Extracted records:

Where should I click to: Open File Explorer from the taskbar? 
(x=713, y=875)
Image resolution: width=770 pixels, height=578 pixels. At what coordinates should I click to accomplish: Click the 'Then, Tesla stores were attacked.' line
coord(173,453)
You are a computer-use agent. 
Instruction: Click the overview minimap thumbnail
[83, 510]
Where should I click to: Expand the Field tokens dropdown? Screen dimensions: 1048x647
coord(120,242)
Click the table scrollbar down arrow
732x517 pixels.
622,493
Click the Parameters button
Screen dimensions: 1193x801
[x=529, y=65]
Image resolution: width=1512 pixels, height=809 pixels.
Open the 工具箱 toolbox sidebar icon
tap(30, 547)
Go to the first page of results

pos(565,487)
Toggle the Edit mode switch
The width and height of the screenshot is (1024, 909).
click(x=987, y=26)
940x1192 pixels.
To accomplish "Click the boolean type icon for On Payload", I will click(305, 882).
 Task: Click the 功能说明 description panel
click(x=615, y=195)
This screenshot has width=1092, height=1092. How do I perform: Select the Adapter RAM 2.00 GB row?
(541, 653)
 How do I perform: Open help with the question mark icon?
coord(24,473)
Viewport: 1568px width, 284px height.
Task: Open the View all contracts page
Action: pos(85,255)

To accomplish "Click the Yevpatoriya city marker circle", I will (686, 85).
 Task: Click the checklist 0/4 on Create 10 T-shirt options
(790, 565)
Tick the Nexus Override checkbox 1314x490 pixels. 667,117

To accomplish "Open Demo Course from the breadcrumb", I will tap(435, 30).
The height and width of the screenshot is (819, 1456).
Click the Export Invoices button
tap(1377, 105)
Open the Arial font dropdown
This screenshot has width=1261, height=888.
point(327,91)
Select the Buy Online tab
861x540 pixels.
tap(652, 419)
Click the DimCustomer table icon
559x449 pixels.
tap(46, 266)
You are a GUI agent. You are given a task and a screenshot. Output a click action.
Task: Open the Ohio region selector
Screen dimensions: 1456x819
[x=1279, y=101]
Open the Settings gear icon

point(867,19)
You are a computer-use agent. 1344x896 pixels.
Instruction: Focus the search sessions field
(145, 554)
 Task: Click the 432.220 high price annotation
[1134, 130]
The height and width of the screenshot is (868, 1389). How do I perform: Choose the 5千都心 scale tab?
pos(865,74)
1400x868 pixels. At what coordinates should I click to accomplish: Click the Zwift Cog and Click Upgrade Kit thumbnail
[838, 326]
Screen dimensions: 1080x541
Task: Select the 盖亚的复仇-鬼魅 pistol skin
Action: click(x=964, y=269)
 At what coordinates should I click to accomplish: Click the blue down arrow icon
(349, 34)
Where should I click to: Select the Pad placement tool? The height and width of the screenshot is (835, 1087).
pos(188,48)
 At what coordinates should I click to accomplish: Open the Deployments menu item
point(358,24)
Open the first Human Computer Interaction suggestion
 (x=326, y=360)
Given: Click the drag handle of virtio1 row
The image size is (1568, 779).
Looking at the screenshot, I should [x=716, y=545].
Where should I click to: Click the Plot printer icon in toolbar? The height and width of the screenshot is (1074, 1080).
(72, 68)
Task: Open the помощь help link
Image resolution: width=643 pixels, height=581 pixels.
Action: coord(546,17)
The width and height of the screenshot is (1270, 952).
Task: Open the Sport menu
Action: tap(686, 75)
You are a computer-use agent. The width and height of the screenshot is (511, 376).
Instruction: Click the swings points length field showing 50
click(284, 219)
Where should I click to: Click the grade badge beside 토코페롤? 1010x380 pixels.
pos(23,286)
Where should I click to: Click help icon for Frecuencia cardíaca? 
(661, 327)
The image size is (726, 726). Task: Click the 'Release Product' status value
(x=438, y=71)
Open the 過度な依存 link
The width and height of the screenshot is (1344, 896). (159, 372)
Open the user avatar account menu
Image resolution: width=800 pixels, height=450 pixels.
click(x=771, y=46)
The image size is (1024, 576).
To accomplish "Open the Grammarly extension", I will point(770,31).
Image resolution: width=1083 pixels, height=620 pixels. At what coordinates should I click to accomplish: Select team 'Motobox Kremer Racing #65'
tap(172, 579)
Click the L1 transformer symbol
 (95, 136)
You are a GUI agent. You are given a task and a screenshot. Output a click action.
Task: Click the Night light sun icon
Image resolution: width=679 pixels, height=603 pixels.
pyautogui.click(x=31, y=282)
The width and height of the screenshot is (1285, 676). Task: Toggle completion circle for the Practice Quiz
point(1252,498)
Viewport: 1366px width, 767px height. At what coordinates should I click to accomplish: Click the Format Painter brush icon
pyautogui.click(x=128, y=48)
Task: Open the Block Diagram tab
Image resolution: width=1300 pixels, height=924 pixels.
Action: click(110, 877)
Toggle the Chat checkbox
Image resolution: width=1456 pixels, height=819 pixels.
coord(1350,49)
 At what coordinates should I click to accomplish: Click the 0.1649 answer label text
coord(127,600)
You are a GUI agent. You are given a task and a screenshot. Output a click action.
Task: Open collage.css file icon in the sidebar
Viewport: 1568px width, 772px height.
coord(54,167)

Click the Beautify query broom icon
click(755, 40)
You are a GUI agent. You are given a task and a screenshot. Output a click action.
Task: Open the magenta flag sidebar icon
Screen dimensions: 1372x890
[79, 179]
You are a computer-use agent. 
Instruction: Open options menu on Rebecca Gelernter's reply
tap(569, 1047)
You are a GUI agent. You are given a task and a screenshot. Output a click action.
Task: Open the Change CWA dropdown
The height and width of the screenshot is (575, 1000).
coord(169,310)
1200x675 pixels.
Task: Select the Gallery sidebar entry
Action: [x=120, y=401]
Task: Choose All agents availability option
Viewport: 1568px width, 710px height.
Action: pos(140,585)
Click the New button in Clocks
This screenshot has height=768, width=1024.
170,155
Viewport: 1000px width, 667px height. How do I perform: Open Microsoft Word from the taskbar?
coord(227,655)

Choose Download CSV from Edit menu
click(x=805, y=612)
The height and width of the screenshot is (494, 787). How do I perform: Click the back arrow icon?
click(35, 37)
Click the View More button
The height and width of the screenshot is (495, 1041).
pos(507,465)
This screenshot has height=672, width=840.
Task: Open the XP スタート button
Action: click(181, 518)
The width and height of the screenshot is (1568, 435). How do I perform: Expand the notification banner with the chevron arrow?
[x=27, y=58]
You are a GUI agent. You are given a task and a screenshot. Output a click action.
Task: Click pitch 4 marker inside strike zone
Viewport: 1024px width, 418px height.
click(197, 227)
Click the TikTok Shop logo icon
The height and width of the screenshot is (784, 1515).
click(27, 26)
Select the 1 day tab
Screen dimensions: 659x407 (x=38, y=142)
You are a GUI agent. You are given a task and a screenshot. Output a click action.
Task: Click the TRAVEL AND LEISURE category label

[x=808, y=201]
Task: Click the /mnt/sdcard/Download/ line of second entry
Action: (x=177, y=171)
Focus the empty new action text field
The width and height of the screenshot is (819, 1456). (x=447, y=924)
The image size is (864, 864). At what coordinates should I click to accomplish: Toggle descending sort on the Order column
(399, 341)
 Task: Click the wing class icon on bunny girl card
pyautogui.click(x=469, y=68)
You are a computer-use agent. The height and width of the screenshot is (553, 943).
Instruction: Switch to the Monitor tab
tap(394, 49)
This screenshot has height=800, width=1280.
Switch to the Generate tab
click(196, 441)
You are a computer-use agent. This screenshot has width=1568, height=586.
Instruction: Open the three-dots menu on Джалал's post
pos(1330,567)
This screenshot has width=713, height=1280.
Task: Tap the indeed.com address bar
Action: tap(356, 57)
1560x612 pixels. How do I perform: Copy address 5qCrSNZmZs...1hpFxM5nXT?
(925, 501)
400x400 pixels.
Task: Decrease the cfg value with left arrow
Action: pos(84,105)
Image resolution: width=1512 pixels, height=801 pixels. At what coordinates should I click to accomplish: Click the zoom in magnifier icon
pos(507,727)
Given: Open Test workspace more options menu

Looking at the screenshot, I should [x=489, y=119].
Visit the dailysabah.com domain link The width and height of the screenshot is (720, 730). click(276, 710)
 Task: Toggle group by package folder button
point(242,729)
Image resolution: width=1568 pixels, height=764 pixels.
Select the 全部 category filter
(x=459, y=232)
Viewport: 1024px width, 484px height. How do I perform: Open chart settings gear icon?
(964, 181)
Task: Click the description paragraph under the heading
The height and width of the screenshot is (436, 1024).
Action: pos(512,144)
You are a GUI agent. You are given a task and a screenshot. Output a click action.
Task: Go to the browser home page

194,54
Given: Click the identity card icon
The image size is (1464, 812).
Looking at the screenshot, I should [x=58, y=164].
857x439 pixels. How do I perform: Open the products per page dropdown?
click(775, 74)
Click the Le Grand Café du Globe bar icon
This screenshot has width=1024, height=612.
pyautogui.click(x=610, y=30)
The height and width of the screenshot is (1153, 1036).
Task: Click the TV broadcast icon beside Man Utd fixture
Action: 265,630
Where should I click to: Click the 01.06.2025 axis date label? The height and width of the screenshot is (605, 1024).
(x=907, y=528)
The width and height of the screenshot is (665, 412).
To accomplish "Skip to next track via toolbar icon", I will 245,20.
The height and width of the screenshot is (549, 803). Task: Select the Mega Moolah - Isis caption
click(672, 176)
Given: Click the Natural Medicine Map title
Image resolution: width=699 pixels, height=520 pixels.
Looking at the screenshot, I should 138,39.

• WHAT YOU ARE ASKED TO DO:
Quote the records word for word, starting with the line that contains "The height and width of the screenshot is (868, 1389)." and ending with the line that contains "click(x=771, y=46)".

• EXERCISE OUTPUT:
The height and width of the screenshot is (868, 1389). How do I perform: Choose the 5千都心 scale tab?
pos(865,74)
1400x868 pixels. At what coordinates should I click to accomplish: Click the Zwift Cog and Click Upgrade Kit thumbnail
[838, 326]
Screen dimensions: 1080x541
Task: Select the 盖亚的复仇-鬼魅 pistol skin
Action: click(x=964, y=269)
 At what coordinates should I click to accomplish: Click the blue down arrow icon
(349, 34)
Where should I click to: Select the Pad placement tool? The height and width of the screenshot is (835, 1087).
pos(188,48)
 At what coordinates should I click to accomplish: Open the Deployments menu item
point(358,24)
Open the first Human Computer Interaction suggestion
 (x=326, y=360)
Given: Click the drag handle of virtio1 row
The image size is (1568, 779).
Looking at the screenshot, I should [x=716, y=545].
Where should I click to: Click the Plot printer icon in toolbar? The height and width of the screenshot is (1074, 1080).
(72, 68)
Task: Open the помощь help link
Image resolution: width=643 pixels, height=581 pixels.
Action: coord(546,17)
The width and height of the screenshot is (1270, 952).
Task: Open the Sport menu
Action: tap(686, 75)
You are a computer-use agent. The width and height of the screenshot is (511, 376).
Instruction: Click the swings points length field showing 50
click(284, 219)
Where should I click to: Click the grade badge beside 토코페롤? 1010x380 pixels.
pos(23,286)
Where should I click to: Click help icon for Frecuencia cardíaca? 
(661, 327)
The image size is (726, 726). Task: Click the 'Release Product' status value
(x=438, y=71)
Open the 過度な依存 link
The width and height of the screenshot is (1344, 896). (159, 372)
Open the user avatar account menu
Image resolution: width=800 pixels, height=450 pixels.
click(x=771, y=46)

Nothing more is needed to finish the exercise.